The S&P 500 is entering what may be its most critical stretch in years. After holding key support and pushing to fresh all-time highs, SPX is now pulling back in a controlled fashion - the kind of move that, historically, has preceded some of the most aggressive legs higher. CrediBULL Crypto laid out the case in detail: this dip fits the profile of a smaller corrective phase before a final wave closes out the broader cycle that started back in 2009.
A 16-Year Uptrend Still Holding Firm
The long-term chart tells a clear story. SPX has climbed from sub-1,000 levels in 2009 to above 6,300 today, and the structure - defined by consistent higher highs and higher lows - remains fully intact.
Buyers have consistently stepped in before deeper retracements could unfold, and the structure keeps rewarding that behavior.
The prior green support zone between 4,000 and 4,600 played a pivotal role during the last major correction. Price approached it, front-ran the region, found support early, and continued to new all-time highs. That kind of behavior reinforces a key pattern in the stock market trend - buyers show up before the real damage happens.
The Blue Zone Becomes the New S&P 500 Battlefield
Attention now shifts to the blue support zone sitting roughly between 5,200 and 6,000 - the next area of interest for potential accumulation.

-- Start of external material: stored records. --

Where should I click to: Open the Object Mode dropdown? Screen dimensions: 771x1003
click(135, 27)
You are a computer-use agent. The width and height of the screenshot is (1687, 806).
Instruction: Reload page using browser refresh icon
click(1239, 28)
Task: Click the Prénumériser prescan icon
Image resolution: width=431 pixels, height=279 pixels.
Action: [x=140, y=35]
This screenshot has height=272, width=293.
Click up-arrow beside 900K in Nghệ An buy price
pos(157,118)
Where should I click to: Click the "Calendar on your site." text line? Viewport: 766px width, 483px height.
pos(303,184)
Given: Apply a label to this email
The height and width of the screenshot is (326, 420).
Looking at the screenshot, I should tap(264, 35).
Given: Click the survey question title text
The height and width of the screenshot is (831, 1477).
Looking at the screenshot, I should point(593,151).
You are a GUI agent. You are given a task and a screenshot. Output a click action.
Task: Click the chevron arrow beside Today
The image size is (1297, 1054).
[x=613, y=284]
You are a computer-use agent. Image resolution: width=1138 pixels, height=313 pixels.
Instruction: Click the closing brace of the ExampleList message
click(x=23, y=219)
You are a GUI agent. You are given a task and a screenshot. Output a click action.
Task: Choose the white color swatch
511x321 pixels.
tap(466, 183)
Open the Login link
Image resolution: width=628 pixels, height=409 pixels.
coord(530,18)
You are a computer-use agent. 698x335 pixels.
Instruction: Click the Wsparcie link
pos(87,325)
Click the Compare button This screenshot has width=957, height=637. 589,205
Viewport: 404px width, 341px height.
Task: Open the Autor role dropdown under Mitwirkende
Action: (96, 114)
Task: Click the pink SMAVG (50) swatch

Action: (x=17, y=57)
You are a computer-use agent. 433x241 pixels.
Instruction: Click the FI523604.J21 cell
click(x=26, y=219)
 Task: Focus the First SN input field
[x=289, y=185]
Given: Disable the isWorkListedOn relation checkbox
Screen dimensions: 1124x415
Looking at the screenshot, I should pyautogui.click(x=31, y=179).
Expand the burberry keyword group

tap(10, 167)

Based on the current chart structure:
- Pullbacks into the 5,000-6,000 range are structurally healthy
- The zone serves as a continuation base within the trend
- A breakdown below 4,900 would signal structural damage
What makes this pullback different from a breakdown is how it looks. There's no sharp reversal, no panic - just a controlled move lower after a strong advance. That's consistent with ongoing bullish structure, not deterioration.
Unlike sharp reversals, this is a controlled pullback forming after a strong advance - that's exactly what you want to see in a healthy trend.
The Final Wave Setup: SPX Could See Its Most Aggressive Move Yet
The technical picture points to a completed larger fourth wave, followed by a sequence of advancing waves that still look incomplete. Here's where things stand in the structure:
- The market has already printed three waves higher after the major correction
- A smaller fourth wave appears to be unfolding right now
- A final fifth wave remains ahead - potentially the most aggressive phase of the whole run
If that read is correct, SPX is in the late innings of a broader cycle. Price is expected to consolidate in the current zone before expanding sharply higher - one last push to close out a cycle that's been running since the lows of 2009.
This could be the most aggressive phase of the entire run - a final fifth wave that closes out a cycle stretching back to 2009.
Where the Next Move Will Be Defined
The signal to watch is simple: how price behaves inside the blue zone. Holding above 5,200-6,000 keeps buyers in control and confirms the bullish structure is still working. The 4,900 level is the line in the sand - a sustained close below that breaks the higher-low sequence and opens the door to a much deeper structural correction.
SPY's inverse head and shoulders pattern targeting the 680 level points in the same direction - bullish continuation patterns forming after consolidation, consistent with one more leg higher before the cycle turns.
For now, the structure remains bullish. The ongoing pullback looks corrective, not impulsive. The door is still open for a final, potentially explosive move to complete the cycle.